This weekend our family experienced a truly magical weekend. Together with two of our KMMF board members, Bethany and Liz we ventured back to the hospital that we love so much. To drop off 920 TOYS in honor of Katy’s 9th birthday this month on December 20th.
The toys we have collected for the last two months were piled high into a rented u Haul (my mini van couldn’t house them all this year). These toys that were so lovingly picked out by all of YOU to be brought to Boston Children’s Hospital in honor of our little girl were escorted by the Arlington and Chelmsford Police with Patrick manning the sirens.

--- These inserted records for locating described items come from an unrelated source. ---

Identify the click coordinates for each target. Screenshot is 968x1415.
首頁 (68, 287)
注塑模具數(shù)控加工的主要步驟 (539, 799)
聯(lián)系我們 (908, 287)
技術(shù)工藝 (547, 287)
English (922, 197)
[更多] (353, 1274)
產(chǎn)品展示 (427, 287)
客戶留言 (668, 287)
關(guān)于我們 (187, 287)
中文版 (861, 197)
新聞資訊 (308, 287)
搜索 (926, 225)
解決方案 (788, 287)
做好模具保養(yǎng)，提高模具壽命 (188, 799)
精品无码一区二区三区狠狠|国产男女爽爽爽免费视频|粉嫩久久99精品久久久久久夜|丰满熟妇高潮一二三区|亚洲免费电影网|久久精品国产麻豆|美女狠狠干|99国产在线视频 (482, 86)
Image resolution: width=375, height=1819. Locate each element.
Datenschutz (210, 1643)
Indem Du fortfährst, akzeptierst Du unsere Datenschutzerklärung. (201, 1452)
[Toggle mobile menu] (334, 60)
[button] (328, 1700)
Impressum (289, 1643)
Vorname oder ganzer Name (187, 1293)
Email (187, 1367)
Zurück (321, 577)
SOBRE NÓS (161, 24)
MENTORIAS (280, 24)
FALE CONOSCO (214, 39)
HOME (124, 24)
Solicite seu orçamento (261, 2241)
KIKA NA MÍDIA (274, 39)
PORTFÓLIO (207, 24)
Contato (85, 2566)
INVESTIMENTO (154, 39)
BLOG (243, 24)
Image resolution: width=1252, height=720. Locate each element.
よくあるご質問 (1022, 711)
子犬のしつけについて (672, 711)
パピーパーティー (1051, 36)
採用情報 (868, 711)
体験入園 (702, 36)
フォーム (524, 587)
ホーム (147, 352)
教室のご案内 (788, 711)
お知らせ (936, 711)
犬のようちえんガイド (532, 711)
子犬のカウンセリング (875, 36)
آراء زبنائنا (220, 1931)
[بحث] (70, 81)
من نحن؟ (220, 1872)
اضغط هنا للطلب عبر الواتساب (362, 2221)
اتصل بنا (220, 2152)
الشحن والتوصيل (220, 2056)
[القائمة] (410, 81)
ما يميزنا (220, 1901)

I have been painstakingly working on my relationship with Katy and what parenting her now looks like. This weekend it was clear that this is how I do that. I’m parenting Katy when I work on her foundation, I’m parenting Katy when I share her story, I’m parenting Katy every moment of everyday just as I do Patrick and Riley. I’m still her mama and she is is still very much my daughter.
For the first time in two and a half years I feel a bit of peace, a bit of happiness, a bit of excitement. Is this the way I envisioned I would get to be Katy’s mama? Absolutely not! But, this is all I have. This is my only option. So I can choose to parent her by sharing her love and light and spreading her kindness. There are no other options. This is all I get. This is HOW I get to be her mom. This is how I get to care for Katy and show my love for her.
I still don’t know the why, and I doubt I ever will. I still don’t expect that this will ever be enough… I want so very badly to be driving her to ballet and soccer and painting her nails, and watching her interact with her brother and sister, most of all holding her and cuddling her and watching her grow up. But, I am learning to not question if every second of everyday, and to just be in the moment. When I allow myself to just be in the moment I feel peace, happiness, and love.
Thanks to all who donated. I can’t tell you what it means to us to be able to give back to the hospital that did so much for our daughter. We couldn’t have done it without you.